The “v2” signifies much more than just an external redesign, there are different workings internally that makes this mouse an improvement over the original Kinzu. Both Kinzu v2, and Kinzu v2 Pro use the same sensor, which is a variant of the Kana. Unfortunately the performance is less on the Kinzu v2 than the Kana. It’s clear this is SteelSeries’ lower mouse when it comes to performance and size.
I’ve updated to the latest firmware, just to make sure I will get the same experience as the customer, and this sensor is not particularly fond of multi-colored mouse pads. Plain mouse pads have a higher malfunction speed, and do not have the bug that is associated with multi-colored mouse pads. If you swipe past the malfunction speed, instead of hitting massive negative acceleration, your crosshair or pointer will shoot to the sky. This does not happen with a regular black mouse pad, like a QcK. It only happens with the team QcK+ mouse pads, like the Fnatic or NaVi mouse pad.
I regularly use the NaVi QcK+ mouse pad, and this proved to be an issue with the Kinzu v2 and a lower sensitivity. While deathmatching, I often found myself shooting to the sky when flicking a lot. This doesn’t bother me too much, because I’ve played Counter-Strike long enough that you don’t have to position yourself the same way you would in a deathmatch. However, that is not to mask the flaw here, which is clearly apparent. With the Enotus mouse test program, I achieved an average of 2.47m/s or 97.24in/s. That is not the perfect control speed, it’s the malfunction speed. I would say the perfect control speed is within 60-70in/s. This is within the range of SteelSeries’ 65in/s claim, which is well within target to be deemed acceptable. Oddly, like the Kana, I couldn’t achieve a true 1000Hz, but was stuck at 964Hz and couldn’t go past that mark.

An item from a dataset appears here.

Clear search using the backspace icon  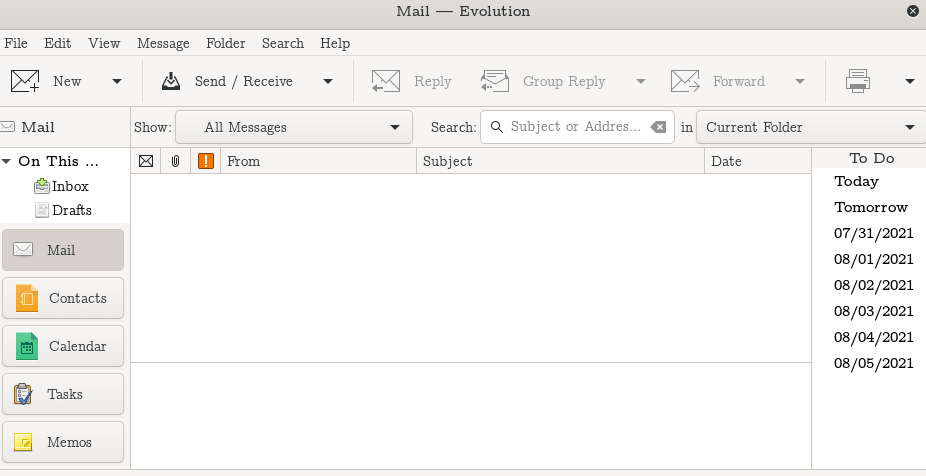point(657,127)
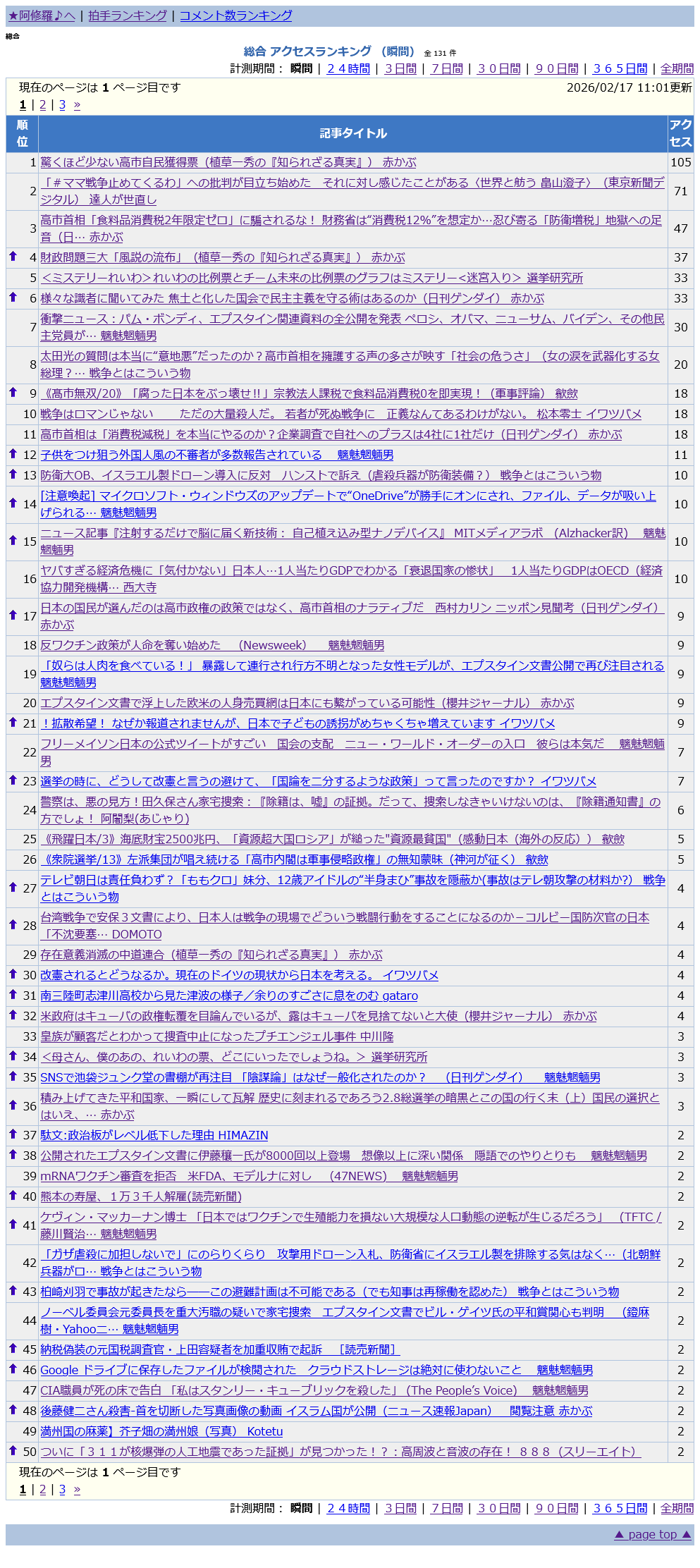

The accuracy is pretty nice, but the sensor only supports 3600FPS, which is quite low compared to some of the new mice out there. If you play at the suggest CPI levels, you will have no accuracy issues whatsoever. There is very little prediction, if any at all, which is a complete reversal from the original Kinzu which had a massive amount of prediction.
There is a pixel jumping bug associated with this sensor, but with the latest firmware it has vanished on all of the settings I tried. It’s nice to know SteelSeries kept this mouse updated, since it’s one of my favorite mouses of all time.
It’s clear SteelSeries has deemed this mouse number three out of six that they offer. First is the Sensei, Kana, Kinzu v2 Pro, Kinzu v2, Ikari Optical, and Ikari Laser. Though, one could argue that there are better features on the Kinzu v2 Pro than the Kana, but with a lesser sensor that is all speculation. Where some features thrive, others have been purposely tuned down. As a consumer, again, I am confused with how SteelSeries decides to placer features in certain mice, and bog down other features in the same mouse. Regardless, the Kinzu v2 Pro is an incredible mouse. Its design is simple and perfect. The mouse feet are teflon and quick. The switches are Omron and sensitive.
This mouse is perfect for the RTS player or an FPS player. There are no side buttons, so communication will have be sought after in a different way, like mouse 3. I would not recommend this mouse if you communicate a lot, since it’s difficult to without side buttons. If you use a multi-colored mouse pad, with a medium to low sensitivity, this mouse is unusable for you.